Exercise is an important part of everyday life. Staying active keeps you healthy and improves mental health.
Jarek Winters, personal trainer and co-owner of Rise Strength Lab, explains that weight training is one of the most effective ways to achieve weight-loss goals and overall fitness. Rise Strength Lab is a gym that focuses primarily on weightlifting and high-intensity interval training (HIIT) workouts. Winters often hears complaints and worries when people begin a weightlifting program. He debunks some of these worries and myths.
Myth: Lifting weights will make me bulky.
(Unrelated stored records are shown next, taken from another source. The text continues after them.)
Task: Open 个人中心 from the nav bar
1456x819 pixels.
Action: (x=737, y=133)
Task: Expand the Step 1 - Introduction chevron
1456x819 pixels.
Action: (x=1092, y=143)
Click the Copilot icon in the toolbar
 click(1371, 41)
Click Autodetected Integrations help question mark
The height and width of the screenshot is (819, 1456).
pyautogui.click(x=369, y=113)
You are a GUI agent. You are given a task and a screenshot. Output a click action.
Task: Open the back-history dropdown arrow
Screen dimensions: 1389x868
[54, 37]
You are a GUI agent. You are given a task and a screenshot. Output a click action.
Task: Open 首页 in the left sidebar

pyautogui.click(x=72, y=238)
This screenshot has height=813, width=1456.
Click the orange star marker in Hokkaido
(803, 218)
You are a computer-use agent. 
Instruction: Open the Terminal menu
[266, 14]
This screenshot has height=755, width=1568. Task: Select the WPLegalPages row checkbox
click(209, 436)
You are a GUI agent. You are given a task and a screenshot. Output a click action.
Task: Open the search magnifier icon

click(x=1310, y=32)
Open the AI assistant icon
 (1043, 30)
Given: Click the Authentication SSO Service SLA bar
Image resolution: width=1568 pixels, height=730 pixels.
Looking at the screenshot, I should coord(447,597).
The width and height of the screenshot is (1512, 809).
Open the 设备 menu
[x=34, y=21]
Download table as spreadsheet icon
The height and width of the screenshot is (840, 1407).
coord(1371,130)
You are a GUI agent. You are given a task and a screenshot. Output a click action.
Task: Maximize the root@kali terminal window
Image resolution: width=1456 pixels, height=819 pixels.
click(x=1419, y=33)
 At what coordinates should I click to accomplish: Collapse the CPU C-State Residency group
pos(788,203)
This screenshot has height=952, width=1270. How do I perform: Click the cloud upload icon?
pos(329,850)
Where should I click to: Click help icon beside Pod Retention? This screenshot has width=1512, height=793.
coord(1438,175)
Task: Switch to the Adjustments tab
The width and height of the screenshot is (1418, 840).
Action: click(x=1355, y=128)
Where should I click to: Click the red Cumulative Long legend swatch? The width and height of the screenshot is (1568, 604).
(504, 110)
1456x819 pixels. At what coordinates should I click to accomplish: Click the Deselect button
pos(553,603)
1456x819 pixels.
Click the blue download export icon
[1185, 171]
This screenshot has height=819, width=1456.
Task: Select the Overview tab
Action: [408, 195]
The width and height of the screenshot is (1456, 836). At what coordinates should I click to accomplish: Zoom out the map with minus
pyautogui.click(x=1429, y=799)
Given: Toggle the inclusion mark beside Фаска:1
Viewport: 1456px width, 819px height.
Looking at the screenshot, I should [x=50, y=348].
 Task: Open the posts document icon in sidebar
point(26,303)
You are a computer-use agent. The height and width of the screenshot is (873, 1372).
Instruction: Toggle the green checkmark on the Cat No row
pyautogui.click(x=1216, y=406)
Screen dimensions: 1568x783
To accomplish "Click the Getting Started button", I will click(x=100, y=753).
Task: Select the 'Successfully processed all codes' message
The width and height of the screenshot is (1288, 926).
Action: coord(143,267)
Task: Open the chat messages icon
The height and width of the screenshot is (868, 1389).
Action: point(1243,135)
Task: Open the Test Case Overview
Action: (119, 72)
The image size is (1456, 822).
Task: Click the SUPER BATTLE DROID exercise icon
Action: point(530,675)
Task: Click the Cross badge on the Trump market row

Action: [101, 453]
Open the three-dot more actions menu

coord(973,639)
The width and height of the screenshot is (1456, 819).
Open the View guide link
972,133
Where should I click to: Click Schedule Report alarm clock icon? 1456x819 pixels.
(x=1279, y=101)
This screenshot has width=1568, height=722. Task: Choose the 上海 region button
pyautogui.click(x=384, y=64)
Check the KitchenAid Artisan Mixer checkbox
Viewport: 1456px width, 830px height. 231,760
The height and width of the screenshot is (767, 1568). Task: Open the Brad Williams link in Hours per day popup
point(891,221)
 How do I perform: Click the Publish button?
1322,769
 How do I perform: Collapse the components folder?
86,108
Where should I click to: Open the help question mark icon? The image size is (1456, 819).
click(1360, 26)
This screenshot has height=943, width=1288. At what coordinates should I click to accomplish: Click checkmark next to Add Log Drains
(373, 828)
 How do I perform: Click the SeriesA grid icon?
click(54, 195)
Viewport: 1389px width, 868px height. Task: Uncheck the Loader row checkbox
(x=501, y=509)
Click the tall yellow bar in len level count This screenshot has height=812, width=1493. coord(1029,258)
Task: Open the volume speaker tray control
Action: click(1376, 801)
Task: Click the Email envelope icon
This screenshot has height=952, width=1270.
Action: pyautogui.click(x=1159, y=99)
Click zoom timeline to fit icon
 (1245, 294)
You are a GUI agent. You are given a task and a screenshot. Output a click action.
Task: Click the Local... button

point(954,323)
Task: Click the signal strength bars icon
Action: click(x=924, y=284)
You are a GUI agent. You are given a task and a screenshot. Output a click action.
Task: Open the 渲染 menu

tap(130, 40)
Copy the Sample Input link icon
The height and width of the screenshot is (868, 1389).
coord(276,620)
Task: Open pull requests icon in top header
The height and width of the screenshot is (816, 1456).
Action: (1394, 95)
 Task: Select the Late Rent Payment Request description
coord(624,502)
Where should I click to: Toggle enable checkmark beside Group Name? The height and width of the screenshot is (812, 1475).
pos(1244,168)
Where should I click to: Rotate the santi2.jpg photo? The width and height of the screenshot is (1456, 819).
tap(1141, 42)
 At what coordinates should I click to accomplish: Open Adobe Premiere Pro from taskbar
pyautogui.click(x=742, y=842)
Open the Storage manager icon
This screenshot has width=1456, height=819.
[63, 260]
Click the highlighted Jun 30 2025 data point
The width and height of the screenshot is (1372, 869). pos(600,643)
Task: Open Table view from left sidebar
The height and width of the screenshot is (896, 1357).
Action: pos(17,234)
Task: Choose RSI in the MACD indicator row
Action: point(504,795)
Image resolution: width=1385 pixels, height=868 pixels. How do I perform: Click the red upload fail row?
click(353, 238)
There is a common misconception about training that lifting weights will cause you to gain an absurd amount of muscle and have a bulky appearance. This myth stems from people only seeing and judging from the televised version of bodybuilding, which is often performance based. It takes a rigourous amount of training, dedication and diet to build a great physique, let alone attain a bulky appearance.
Myth: To lose weight I need to focus mostly on cardio.
While cardio does help in the journey of weight loss, it is far from the only type of exercise you should be doing if that is your goal. Weight training is often overlooked when it comes to weight loss because people generally correlate going for a run with a weight-loss journey.
This comes from people glorifying the “I’m going to go for a jog every day to shed a couple pounds” statement. They would benefit far more from a weight training session, with some HITT mixed in. Not only does it increase the calories that you burn, but you will be retaining muscle mass as you cut weight because you are forcing your muscles to stay strong and forcing them to have a use while your body is losing weight. Cardio is a great way to lose weight, but by no means the best or the only way.
Unless you are dealing with a serious injury or a disease that limits your movement, squatting is far from being bad for your knees. Your knee health and strength will actually benefit from a squat. It is strengthening all of the muscles surrounding your knee and further protecting and preventing them from any injury. This myth comes from the countless number of videos on social media and horror stories of people failing a squat and hurting themselves, simply because they were using a weight they could not handle or their form was incorrect. It is also a myth built up by the common gym bro who avoids training legs at all cost.
Myth: Muscle will turn to fat when I stop lifting.
At first glance, and looking at former bodybuilders, you may assume that when you stop working out your muscles just turns into fat. But this is in fact false.
Many of these cases where ex-bodybuilders start to appear “fat” is not because their muscle is converting, but it’s because they have slowed down or even stopped their training regime but continue to eat like they did while training. Their bodies are not working as hard and simply cannot burn that same amount of calories as they once could.
What happens to muscle when you stop training is actually a process called atrophy. What this is, is your body trying to return to its “natural state” before it took on the stimulus of weight training. You would not get fat if you stopped training, you would just simply return to where you started.
Myth: I don’t want to stick to a boring diet for the rest of my life.
Diet myths are everywhere and it’s one thing that some people can’t get a hold on. There is no “perfect” diet: the best diet is the one that you can stick to.
There is a stigma around “cheat meals” and junk food and how you should avoid them if you want to lose weight, but all it breaks down to is moderation, and calories in vs. calories out at the end of the day.
You could be eating the healthiest you’ve ever eaten, chicken breast and broccoli for every meal of the day, but if you’re eating in a caloric surplus then you’re going to gain weight. It has nothing to do with the types of food that you’re eating.
There is no one size fits all when it comes to dieting, whatever you can stick to is the best option.
Winters prides himself on his physique, his knowledge of fitness and physicality, and his ability to eat a dozen donuts and then immediately do 1,000 jumps with a skipping rope. His priority when opening his own gym was to create a safe space for fitness where people feel comfortable and confident.